Diwali 2019: Want to become rich? Top 10 Mutual Fund investment options
Diwali 2019 tips to become rich: Diwali 2019 celebrations are underway and the festival of lights is considered as one of the most auspicious occasions to take big investment decisions.
Diwali 2019 tips to become rich: Diwali 2019 celebrations are underway and the festival of lights is considered one of the most auspicious occasions to take big investment decisions. For those who believe in making castles from the pebbles, a mutual fund is the most preferred option for them. However, there are several types of mutual funds and each fund has a different investment goal. Therefore, one who wants to become rich needs to know these types of funds and their goals.
Speaking on the mutual fund investment that can make you rich Pankaj Mathpal, Managing Director at Optima Money Managers said that mutual funds are of various types and each type has different investment goals and their returns also vary with little change in their investment time-period. Asked about the top 10 mutual fund options that an investor can think of initiating investment on Diwali 2019 Pankaj listed out the following options:
1] Liquid Fund: Ideal for parking money for the short term. Invest in Liquid fund when you want to set up a Systematic Transfer Plan. You can transfer the money form liquid funds to equity funds systematically.
2] Debt Fund: Debt provides stability to the portfolio. Holding a period of more than 3 years qualifies for long term capital gain. Long term capital gain from debt scheme is taxed at 20 per cent with the benefit of indexation and hence, it's more tax-efficient compared to fixed deposits.
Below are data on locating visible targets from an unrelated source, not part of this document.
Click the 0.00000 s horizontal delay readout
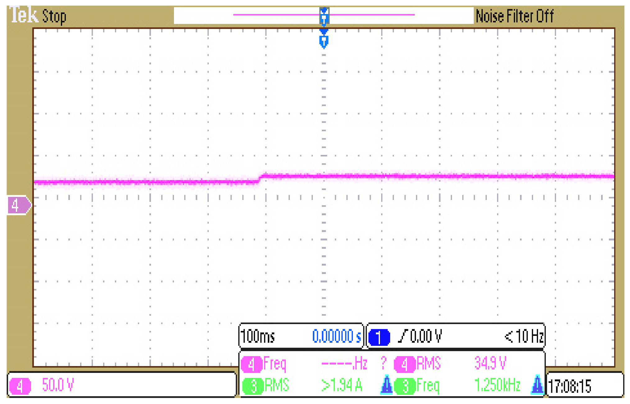The height and width of the screenshot is (404, 630). coord(336,337)
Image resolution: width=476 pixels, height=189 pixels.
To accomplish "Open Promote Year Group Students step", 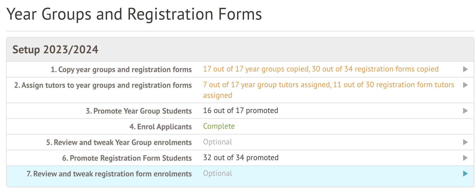I will click(x=139, y=111).
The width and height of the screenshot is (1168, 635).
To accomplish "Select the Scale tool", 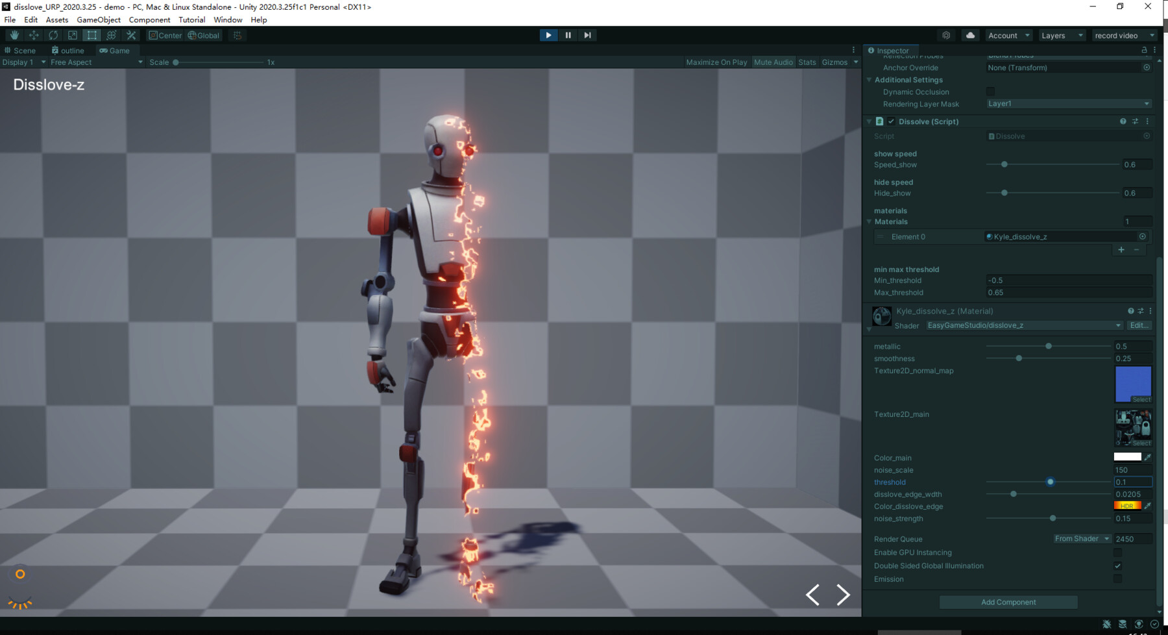I will (x=73, y=35).
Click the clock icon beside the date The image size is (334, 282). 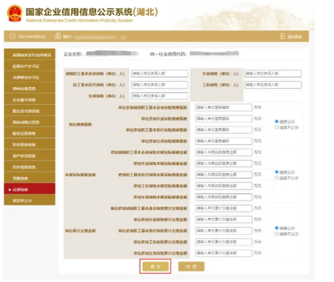pyautogui.click(x=13, y=37)
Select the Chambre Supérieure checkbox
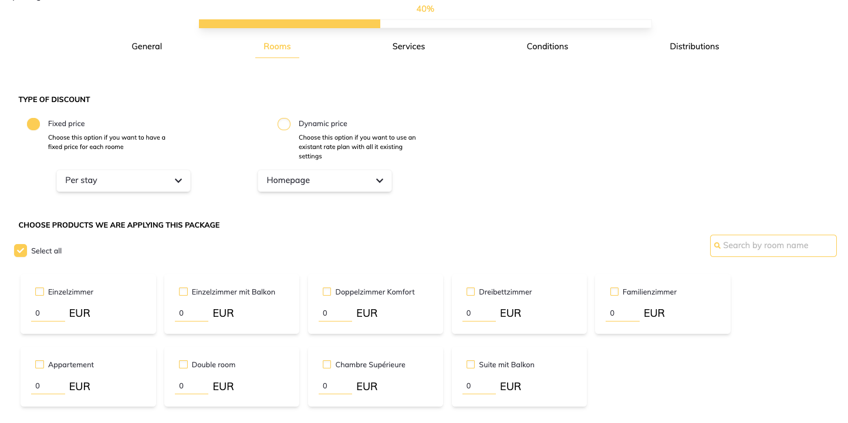 (327, 364)
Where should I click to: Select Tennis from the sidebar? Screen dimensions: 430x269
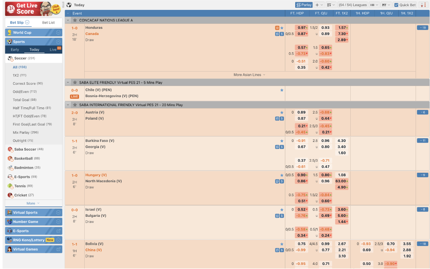(20, 186)
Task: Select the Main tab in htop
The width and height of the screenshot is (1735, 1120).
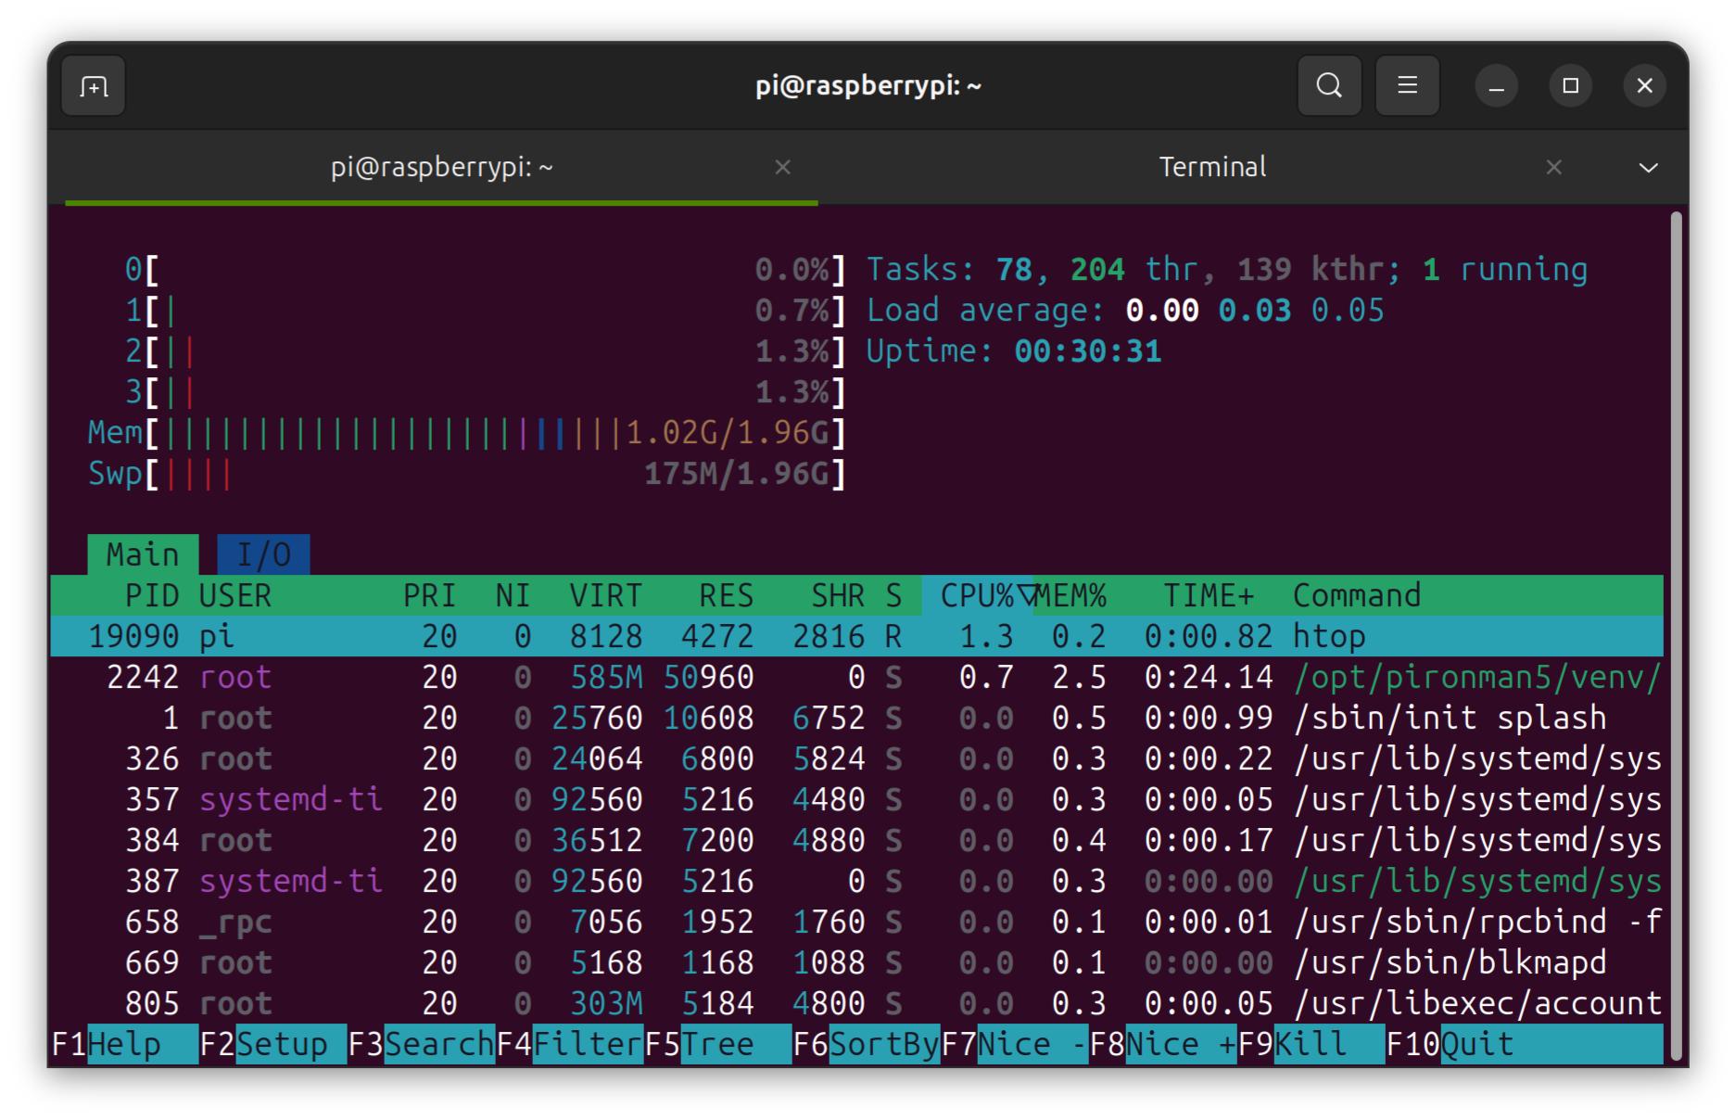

3] Equity Saving Funds: These are debt-oriented Hybrid Schemes. Have exposure in Equity, debt and arbitrage. It qualifies for equity taxation through actual exposure in the equity is low. Equity exposure is around 25 per cent in these schemes. Ideal for investors who are looking for investment around 1 year to 2 years or senior citizens who want limited equity exposure.
4] Aggressive Hybrid Funds: Equity exposure is 35 per cent and debt exposure in 35 per cent. An ideal combination of safety and growth. Ideal scheme for new investors. Qualifies for equity taxation.
5] Equity Large-cap: Invest in the top 100 companies by their market capitalization. Large Cap companies witness lower drawdown as compared to mid and small-sized companies. Blue-chip stocks are less volatile mid-cap and small-cap stocks.
6] Equity Mid-cap: Invests in the companies with ranking from 101 to 250 by market capitalization. An investor with a time horizon for more than 5 years should consider mid-cap funds in their portfolio. Suitable for SIP.
7] Equity- Small-cap: Investors should have limited exposure in small-cap funds and only when the time horizon is very long. Small-caps are highly volatile but outperform the large caps during the market rally.
8] Equity Multi-cap: These schemes invest across market capitalization. The fund manager decides the allocation in large-cap, mid-cap and small-cap stocks based on the market situation.
9] International Funds: Investors are benefited from international exposure in companies like Apple, Facebook, Google and Amazon etc. Investors are benefited from the performance of international companies that are not listed in India. Ideal for portfolio diversification. Investors should have limited exposure to such schemes.
10] Tax Saving Funds: Ideal tax saving scheme under Section 80C of Income Tax Act 1961. Lock-in in 3 years. It provides an opportunity for tax saving and growth. Investors should link their investment in ELSS to their long term goals.